I would like to prove the following:
Let $X$ be a locally connected space. Then the quasicomponents of $X$ and its components are the same.
Given a topological space $X$, the equivalence relation $\sim$ is defined as: $x \sim y$ if and only if there is no pair $A, B$ of open sets such that $x\in A, y\in B, A\cap B = \emptyset, A \cup B = X$. The quasicomponents are the equivalence classes under $\sim$. If $x \not \sim y$, they are said to be separable.
Proof:
It is pretty easy to show that every component is contained in a quasicomponent. In fact, since there can't be a separation of a component by definition, any two points in a component are also non separable.
This part of the proof doesn't require local connectedness.
Conversely, suppose $X$ is locally connected. Given a quasicomponent $Q$ and $x\in Q$, $Q$ is a neighbourhood of $x$. Thus we can find a connected neighbourhood of $x$ contained in $Q$. Clearly $Q$ is contained in the union of all such neighbourhoods for all $x$, which is a connected set and thus is contained in a component.

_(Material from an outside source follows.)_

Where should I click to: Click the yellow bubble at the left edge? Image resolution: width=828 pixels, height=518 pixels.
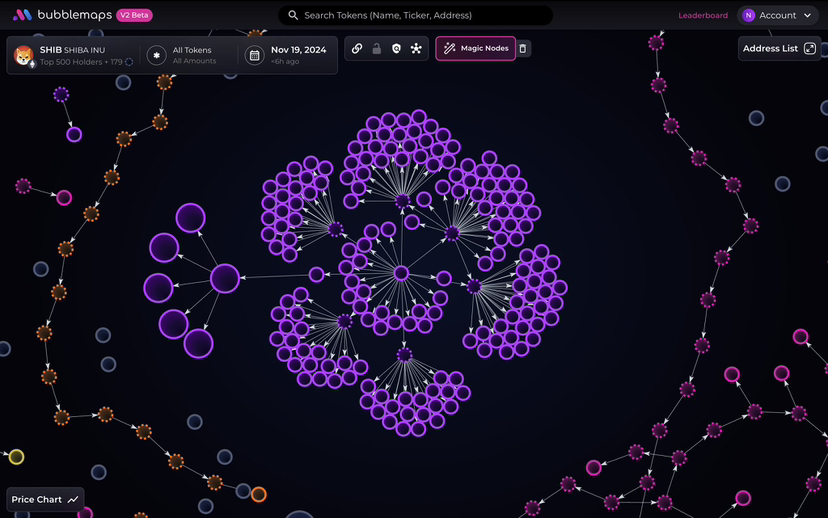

Is my reasoning sound? I am afraid the "union" argument might fall apart for some pathological case, plus I'm not entirely confident a quasicomponent has to contain some open set around each of its points.
Best Answer
You cannot know in advance that the union of all such connected neighrborhoods for all $x ∈ Q$ is connected. That is essentially what you trying to prove. But if you do this for a fixed $x$, then you obtain an open connected set. The point is that the components in a locally connected space are open (and so clopen).